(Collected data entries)
Start of Block

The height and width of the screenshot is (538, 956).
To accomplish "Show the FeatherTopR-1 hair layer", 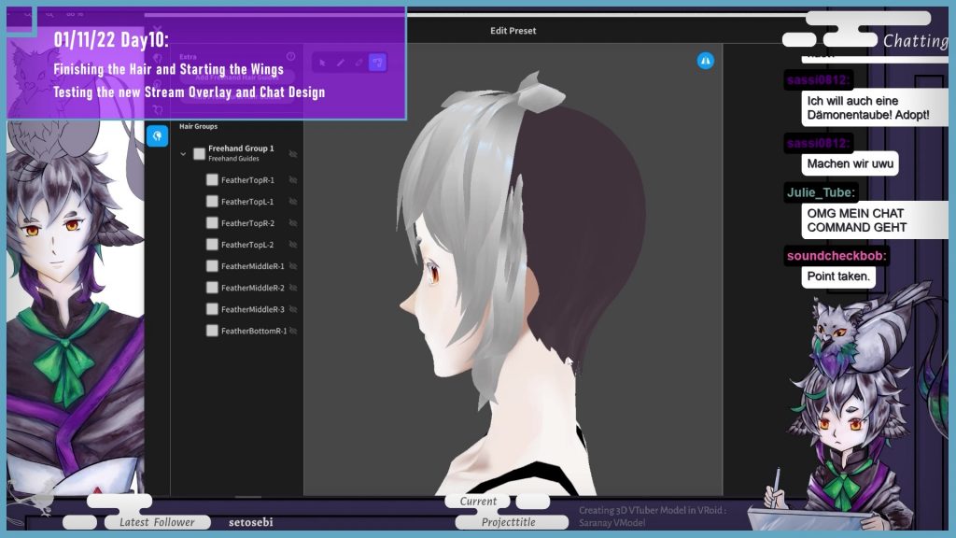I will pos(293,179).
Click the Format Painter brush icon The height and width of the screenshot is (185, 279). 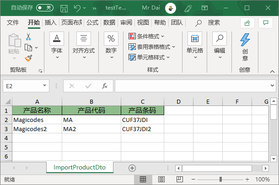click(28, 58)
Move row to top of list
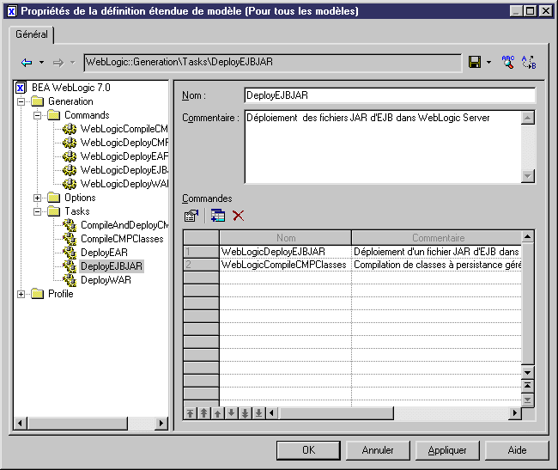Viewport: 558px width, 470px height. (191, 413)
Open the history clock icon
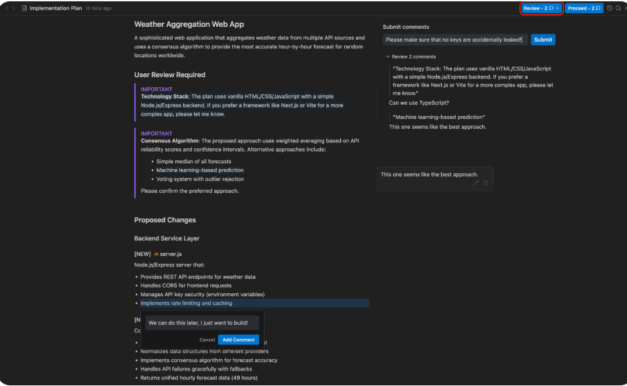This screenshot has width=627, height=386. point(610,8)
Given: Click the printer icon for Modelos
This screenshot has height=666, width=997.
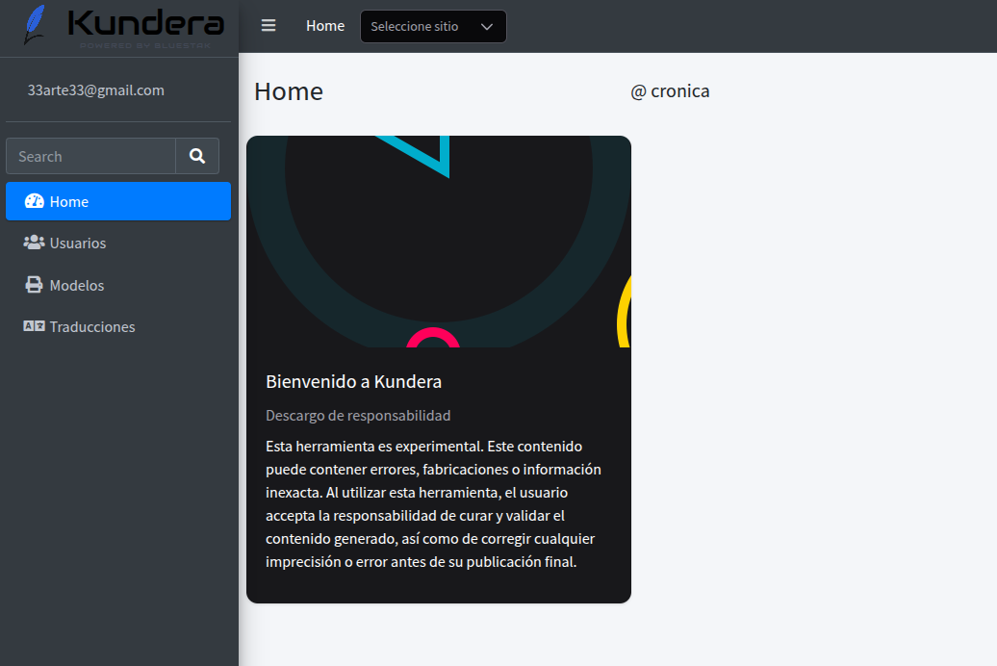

End of Block

**EXERCISE OBJECTIVE:**
Quote exactly, and only, the lines from the line containing "Given: Click the printer icon for Modelos" through the final line of the records above, both included, omitting any pictures.

**WRITTEN REPLY:**
Given: Click the printer icon for Modelos
This screenshot has height=666, width=997.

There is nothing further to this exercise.